*EXERCISE INPUT*.
-.-.-

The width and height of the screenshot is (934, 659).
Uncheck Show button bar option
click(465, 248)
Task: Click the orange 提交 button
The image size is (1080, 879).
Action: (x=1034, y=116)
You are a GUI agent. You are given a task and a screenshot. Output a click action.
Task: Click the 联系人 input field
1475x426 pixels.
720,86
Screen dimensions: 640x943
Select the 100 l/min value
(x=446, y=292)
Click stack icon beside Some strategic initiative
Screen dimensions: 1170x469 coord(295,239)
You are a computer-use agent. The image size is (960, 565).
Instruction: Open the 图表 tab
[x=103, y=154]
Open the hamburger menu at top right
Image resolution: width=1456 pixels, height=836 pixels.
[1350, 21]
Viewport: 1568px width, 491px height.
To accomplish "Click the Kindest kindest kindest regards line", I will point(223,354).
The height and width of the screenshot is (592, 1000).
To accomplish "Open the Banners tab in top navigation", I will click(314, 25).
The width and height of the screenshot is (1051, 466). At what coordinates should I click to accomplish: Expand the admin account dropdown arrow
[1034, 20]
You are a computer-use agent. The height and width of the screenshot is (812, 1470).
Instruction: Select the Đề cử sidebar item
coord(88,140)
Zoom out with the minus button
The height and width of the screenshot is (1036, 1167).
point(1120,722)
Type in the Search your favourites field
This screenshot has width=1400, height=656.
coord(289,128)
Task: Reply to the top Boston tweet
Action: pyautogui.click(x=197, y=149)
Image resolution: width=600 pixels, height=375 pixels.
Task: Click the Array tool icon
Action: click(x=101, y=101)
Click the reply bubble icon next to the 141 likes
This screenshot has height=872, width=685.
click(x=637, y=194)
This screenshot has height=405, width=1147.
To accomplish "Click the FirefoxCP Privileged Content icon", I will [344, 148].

-.-.-

*WORK REQUIRED*. Word for word, repeat the line holding "The width and height of the screenshot is (1051, 466)." and all lines after it through the end of the entries above.

*ANSWER SPACE*.
The width and height of the screenshot is (1051, 466). At what coordinates should I click to accomplish: Expand the admin account dropdown arrow
[1034, 20]
You are a computer-use agent. The height and width of the screenshot is (812, 1470).
Instruction: Select the Đề cử sidebar item
coord(88,140)
Zoom out with the minus button
The height and width of the screenshot is (1036, 1167).
point(1120,722)
Type in the Search your favourites field
This screenshot has width=1400, height=656.
coord(289,128)
Task: Reply to the top Boston tweet
Action: pyautogui.click(x=197, y=149)
Image resolution: width=600 pixels, height=375 pixels.
Task: Click the Array tool icon
Action: click(x=101, y=101)
Click the reply bubble icon next to the 141 likes
This screenshot has height=872, width=685.
click(x=637, y=194)
This screenshot has height=405, width=1147.
To accomplish "Click the FirefoxCP Privileged Content icon", I will [344, 148].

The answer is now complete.